Сердце у меня оборвалось. Вымолвить ничего не могу. Ребята над Степаном смеются: «Она, поди-ко, немая!»
Не знаю, почему Степан меня выбрал. Может, потому, что сам из бедной семьи? Понимал, каково девчонке в опорках да обносках ходить? Или случайно у него получилось? Не знаю, но только шесть годочков спустя мы со Степаном поженились. И не забыть мне того болотного цветка, будто слепленного из снега чьими-то легкими пальцами…
Ну так вот, образовали у нас колхоз. Коммунистов в селе тогда еще не было, главные заводилы — комсомольцы. И председателем колхоза выбрали Степана.
Я была на первом собрании.. Степан говорил, какая счастливая жизнь наступит: бедность искореним, хлеб на молоке замешивать станем. Красно Степан говорил, а много лет спустя наши, деревенские, мне эти слова припомнили, спросили, где ж тот сладкий хлебушек на молоке… Но про это речь впереди: черед наступит, опишу.
Всю ночь собрание тянулось. Одни записываются в колхоз, другие ждут, и хочется им, и колется. Сама я тоже не записалась, без отцовского разрешения нельзя. А отец меня ждал, спать не ложился. Расспрашивать начал о собрании. Говорю: давай, батя, вступим, обещают хорошую жизнь. В достаток войдем!
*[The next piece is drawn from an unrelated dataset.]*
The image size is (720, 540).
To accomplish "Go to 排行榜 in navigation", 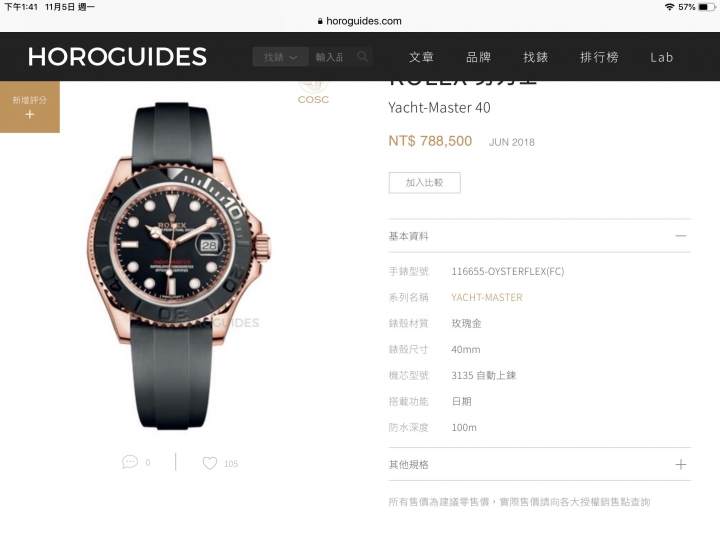I will pos(599,57).
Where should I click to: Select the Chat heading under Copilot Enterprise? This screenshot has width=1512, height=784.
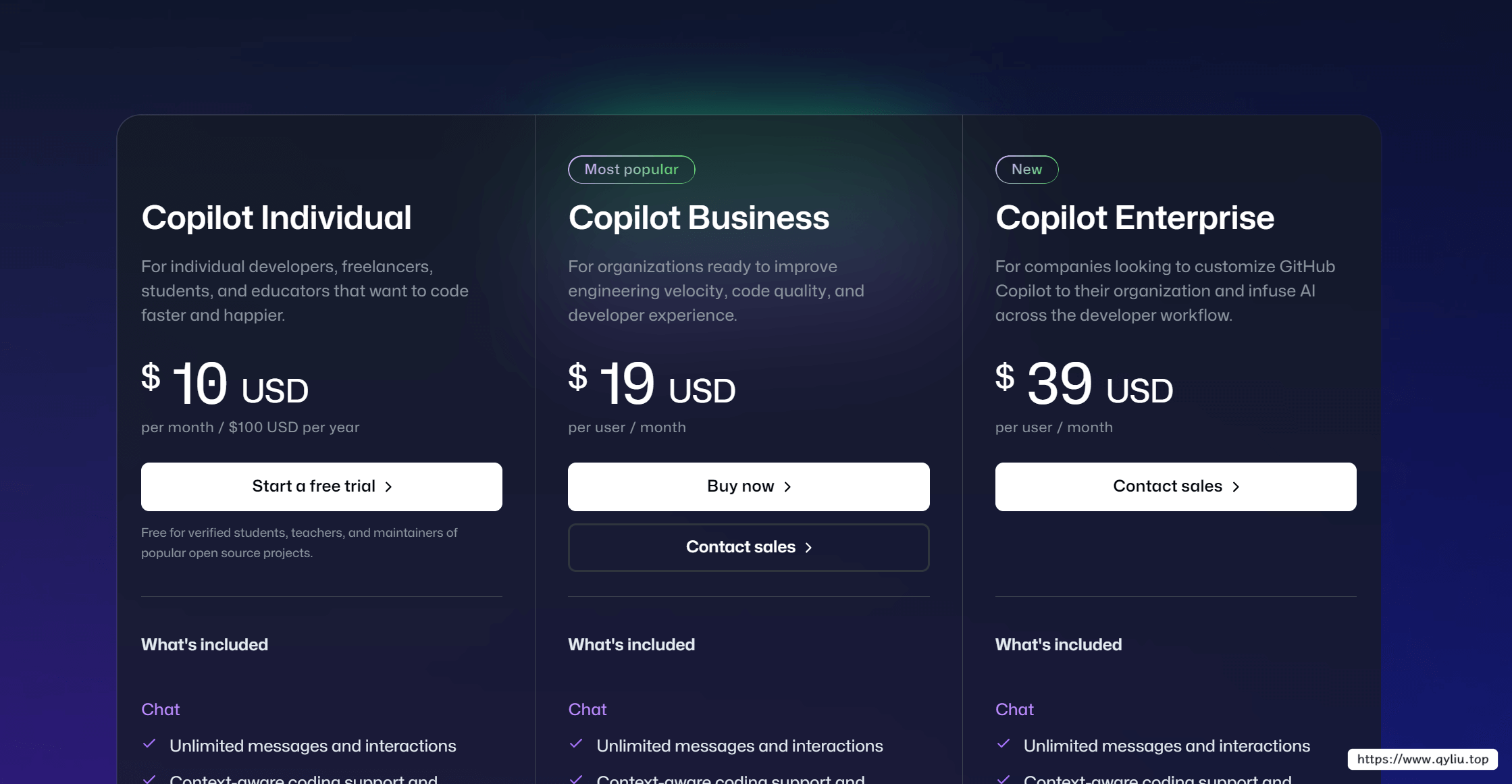pos(1014,709)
А он кулак мне под нос тычет:
— Это видела?
Не подозревала я, что, покуда на собрании сидела, меня сватать приходили. Да не кто-нибудь, а Микул Иван. У него лучшие в селе заливные луга, земли богатые, скотины два десятка голов. Весь склон Вычегды, где теперь мы капусту растим, ему принадлежал. Половина села на Микул Ивана батрачила, и мне тоже приходилось. С зари до зари, бывало, хребтину гнешь, Микул Иван погоняет не хуже того немца в имении. А осенью, когда расплачиваться надо, все норовит обмануть, хоть копейку, да недоплатит.